_INSTRUCTIONS TO FOLLOW_
Rewrite the claims below from "13. A method" down to "detecting a type of annotation.", changing "captured image" to "scanned image".

_TEXT_
1. A system for processing a target document, the system comprising:

a storage device for storing a plurality of words;

a search device for identifying whether any of the words present in the storage device are present in the target document; and

an annotation device for annotating said words located in the target document.

2. A system according to claim 1, further comprising an input device for inputting words from a source document into the storage device, the input device comprising:

a detector for detecting one or more annotated regions in the source document; and

a device for entering one or more words from a detected annotated region of the source document into the storage device.

3. A system according to claim 2, wherein the input device further comprises a capture device for capturing a digital image of a physical source document.

4. A system according to claim 3, wherein the detector is operable to detect annotations in the captured image of the source document.

5. A system according to claim 4, wherein the detector is operable to detect a type of annotation.

6. A system according to claim 5, wherein the type of annotation comprises one of highlighting, underlining, circling, crossing through, bracketing, bolding, italicizing, and coloring.

7. A system according to claim 1, further comprising a capture device for capturing a digital image of a physical target document to be annotated.

8. A system according to claim 1, wherein the annotation device is operable to annotate one or more words in the target document using the same type of annotation as used in a source document from which the words in the storage device are derived.

9. A method of processing a target document, comprising:

storing a plurality of words of interest;

searching the target document to identify whether any of said words of interest are present in the target document; and

annotating said words located in the target document.

10. A method according to claim 9, further comprising inputting words from a source document into the stored words of interest.

11. A method according to claim 10, further comprising detecting one or more annotated regions in the source document, and entering one or more words from a detected annotated region of the source document into the stored words of interest.

12. A method according to claim 10, further comprising optically capturing a digital image of a physical source document.

13. A method according to claim 11, wherein said detecting comprises detecting annotations in a captured image of the source document.

14. A method according claim to 13, wherein said detecting comprises detecting a type of annotation.

15. A method according to claim 14, wherein the type of annotation detected comprises one of highlighting, underlining, circling, crossing through, bracketing, bolding, italicizing, and coloring.

16. A method according to claim 9, further comprising optically capturing a digital image of a physical target document to be annotated.

17. A method according to claim 9, wherein said annotating comprises annotating one or more words in the target document using the same type of annotation as used in a source document from which stored words are derived.

_DATASET CONTENT_

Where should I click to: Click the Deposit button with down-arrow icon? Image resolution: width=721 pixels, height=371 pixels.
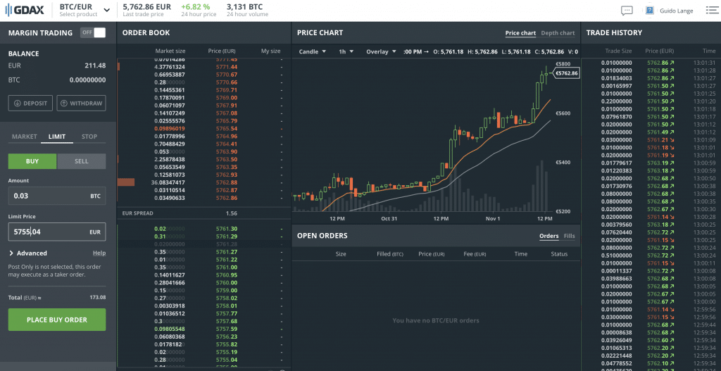(x=30, y=103)
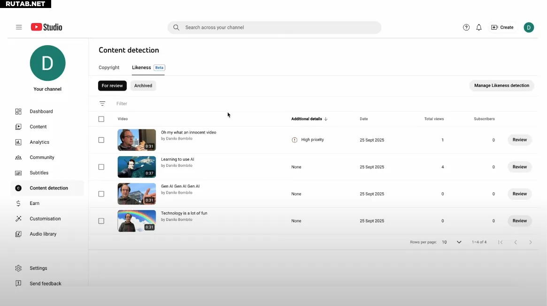The height and width of the screenshot is (306, 547).
Task: Click the YouTube Studio logo
Action: click(46, 27)
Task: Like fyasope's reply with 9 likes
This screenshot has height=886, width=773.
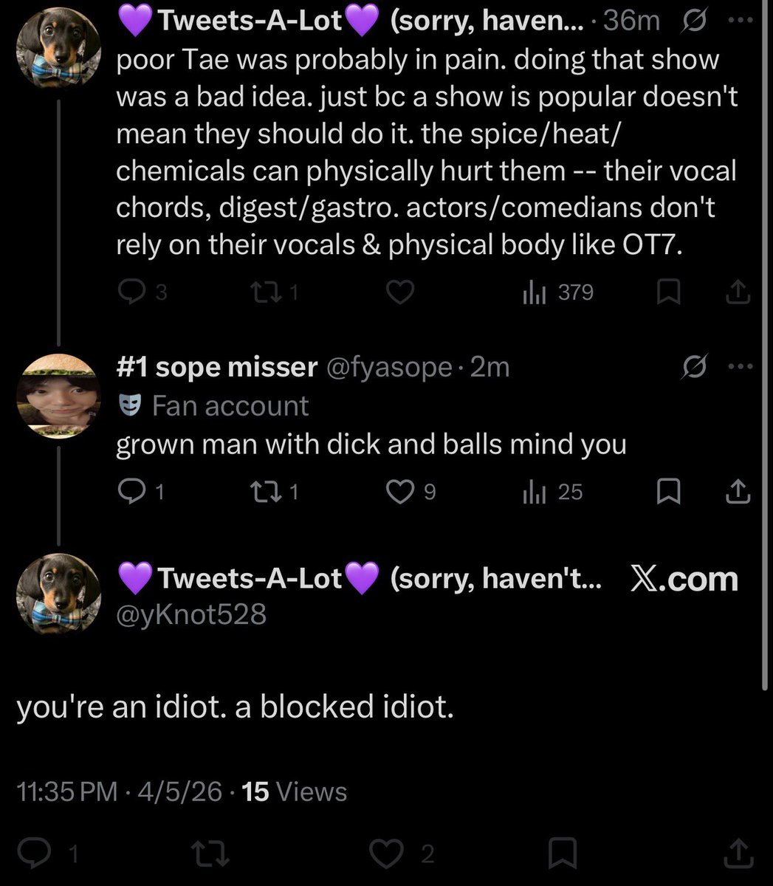Action: 411,492
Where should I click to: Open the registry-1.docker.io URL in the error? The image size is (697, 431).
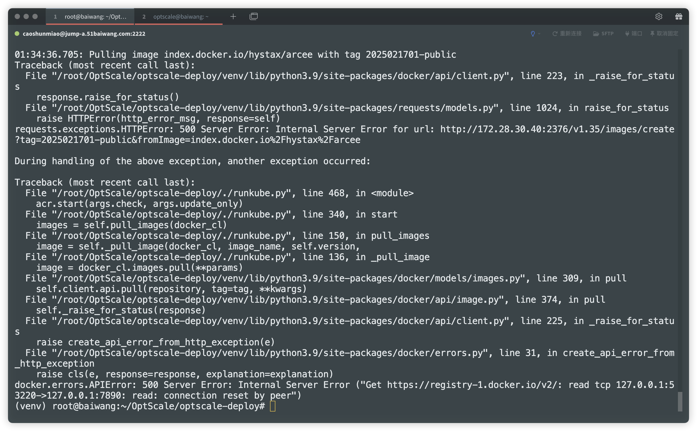[473, 385]
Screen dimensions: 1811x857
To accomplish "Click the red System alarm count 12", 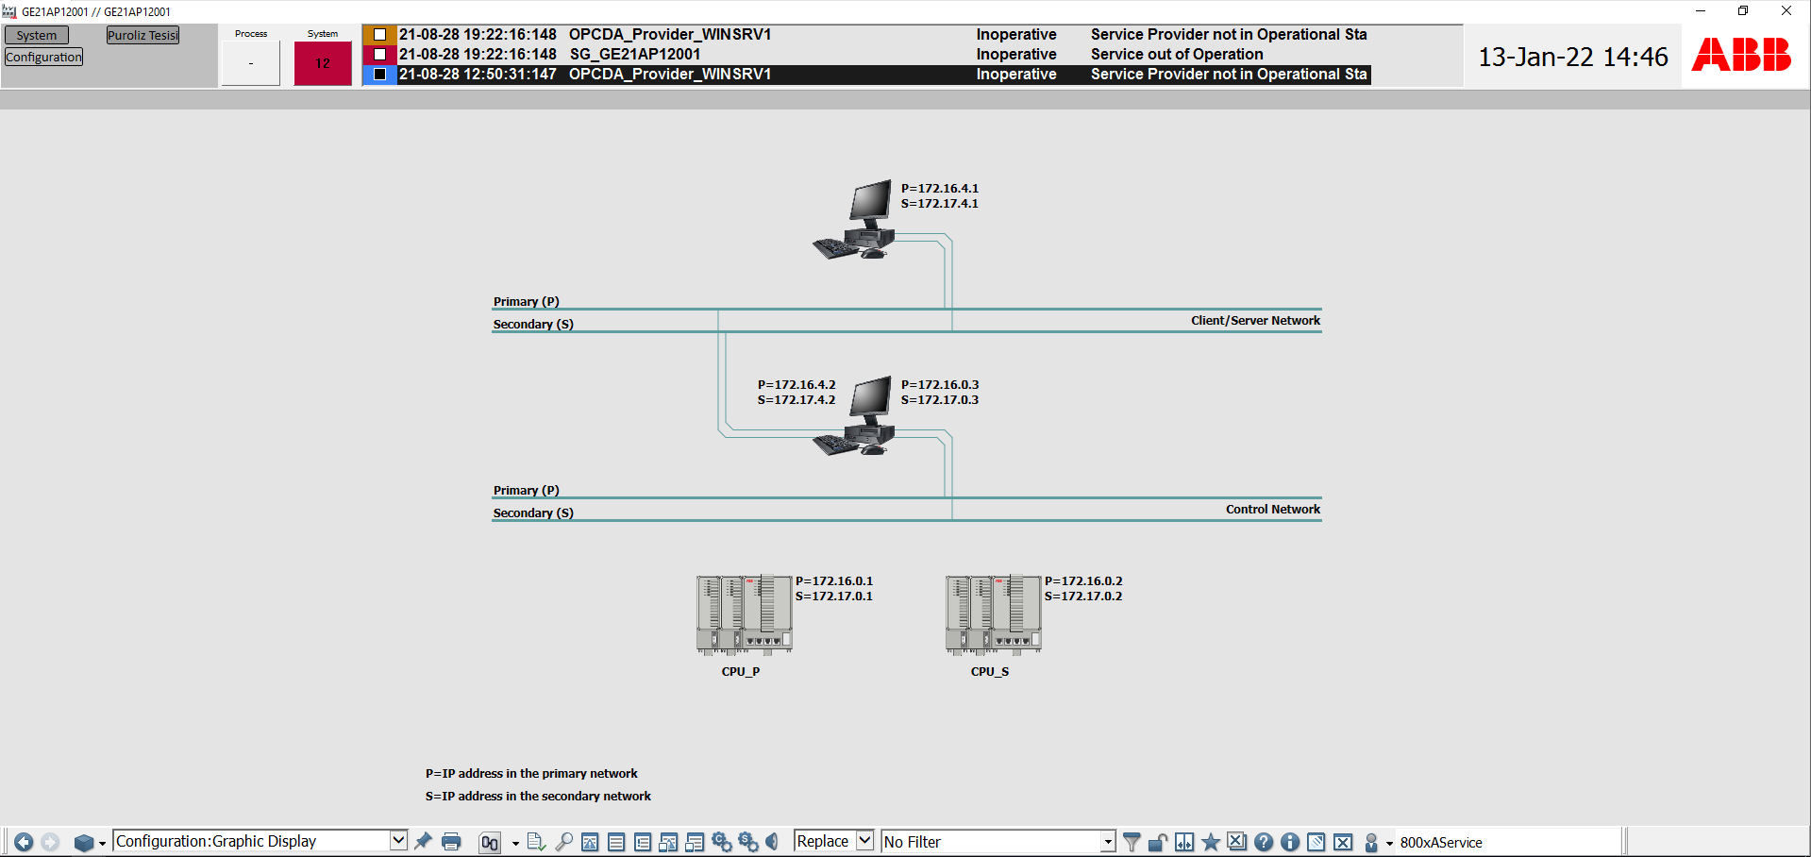I will click(323, 64).
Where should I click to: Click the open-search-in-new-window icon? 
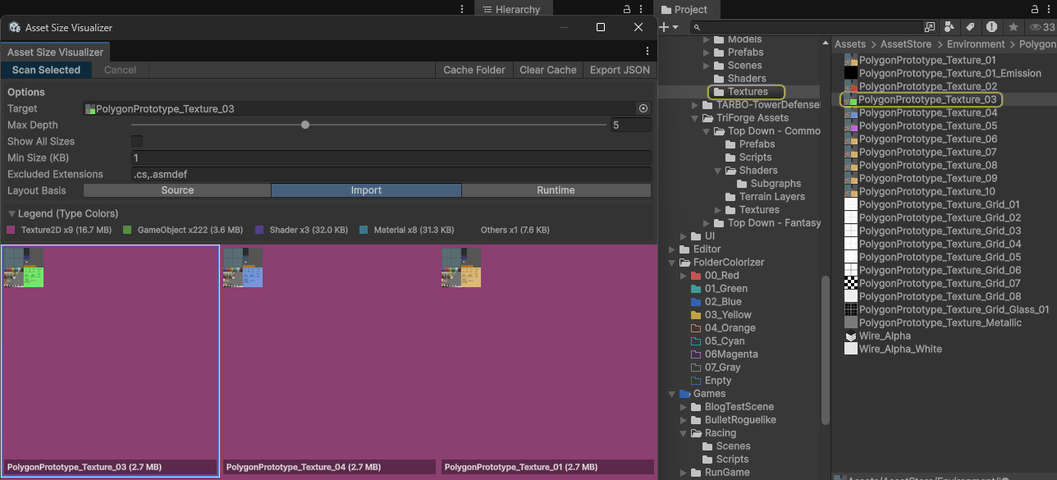[x=930, y=27]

_CORRECT OUTPUT_
13. A method according to claim 11, wherein said detecting comprises detecting annotations in a scanned image of the source document.

14. A method according claim to 13, wherein said detecting comprises detecting a type of annotation.